Too cynical? Well you can’t blame them for trying, and while money is still in circulation it prevents even more companies from going into administration – which has to be good for value us all, doesn’t it?
Cost and value are, after all, highly subjective. This can certainly play into the hands of the unscrupulous, be it the pub which because it has ‘pop-star’ owners feels it can charge gullible tourists way more than savvy locals; or perfume manufacturers whose product price reflects more the cost of seductive marketing and elaborate packaging.
But who knows whether in fact the punters actually value the expensive ale and pies more because they are served in surroundings with a ‘celeb’ connection? Or does your drop of Eau de Bellozanne smell the sweeter for being dressed up in special gift wrapping?
I can give you a list of London restaurants which serve mediocre food, scandalously over-priced wine and disservice to die for, which even in credit-crunch days are crammed with punters anxious to be force-fed and insulted, just to be seen dining there. Whereas but a step away, scrumptious menus are on offer for a fraction of the price. It so depends on what you’re looking for and what you hold in greater esteem.
What value, for example, would you put on a 6×2 metre patch of Brighton tarmac? Described as ‘a rare opportunity to buy’, this slice of real estate was offered with security patrol and collapsing bollard. A snitch at £27,500!
Now, there are many places in the UK where this would buy you a comfortable three-bedroom home, but no – your very own personal designated parking bay!
But again, it depends on the value a purchaser chooses to put on it. The cost may in fact be less a consideration than the availability. It almost makes the £80 million price tag for a testosterone-supercharged footballer seem like a bargain!
Stray into arguments about value for money, though, and you’re on sticky ground. The refusal by the absurdly mis-named National Institute for Clinical Excellence to supply life-prolonging drugs to kidney cancer patients on such grounds must smack as one of the most obscene judgments of the new century.
Would it be inconceivable also to deny rescue to an injured lone yachtsman in the South Atlantic or an elderly, seriously ill patient on the isolated Isle of Bute on the grounds of cost and effort?
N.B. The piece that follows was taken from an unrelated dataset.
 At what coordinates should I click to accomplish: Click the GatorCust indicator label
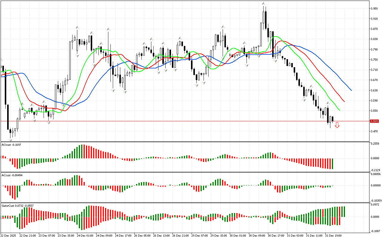coord(17,206)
We certainly live on an expensive little rock – that is, if ever you want to leave it. So it’s not surprising that there’s a pressure cooker hissing below the local cost of fares both in the air and on the water. Seductive offers by operators who plunge into the pool on a raft of ‘competition’ during high season can leave us stranded when times are rough.
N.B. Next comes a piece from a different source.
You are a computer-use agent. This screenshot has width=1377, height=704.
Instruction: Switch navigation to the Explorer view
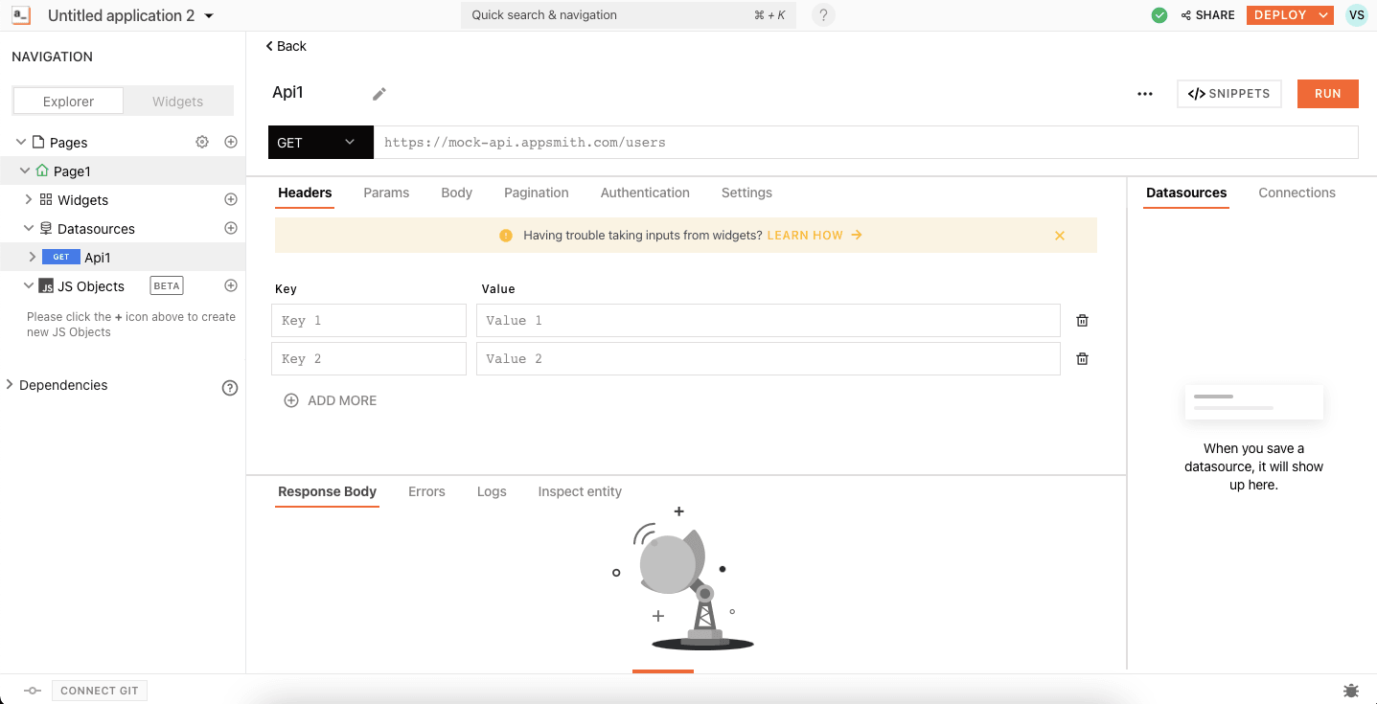coord(68,102)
The cost of cheap summer travel could very well be the value of maintaining a year-round service. So there’s a price to be paid. And free lunches are hard to come by at street level, too. Not a Tessa Sanderson’s javelin throw from the site of the new incinerator, the purveyor of al-fresco seaside ‘toasties’ affirms his product is so ‘hot’ because he uses only the best mature cheddar cheese: ‘Costs a bit more, but there’s no comparison with ordinary caterers’ stuff.’ So you get what you pay for, right?
Now I’m no eco-warrior, but it’s difficult to ignore an environmental analogy. The plants are blooming earlier, but until recently, before the invasion of the Moroccan ‘painted ladies’, you could reasonably ask: how many native butterflies or bees or have we seen this year? Where have all the swifts, swallows and house martins gone?
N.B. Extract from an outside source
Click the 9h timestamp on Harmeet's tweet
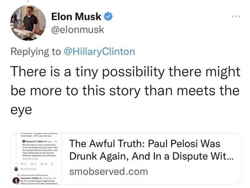Viewport: 250px width, 188px height. [x=56, y=141]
As we spread more insecticides to boost output and cut the cost of food production, build cheap houses on green-field sites, or grub out hedgerows and tear up our gardens for decking in order to provide low-maintenance living, the value of nature’s life-cycle is on the decline.
Some would argue that the natural sustainability of the planet is under threat. It’s hard not to conclude that often the things that offer us the greatest value are actually those which are literally priceless.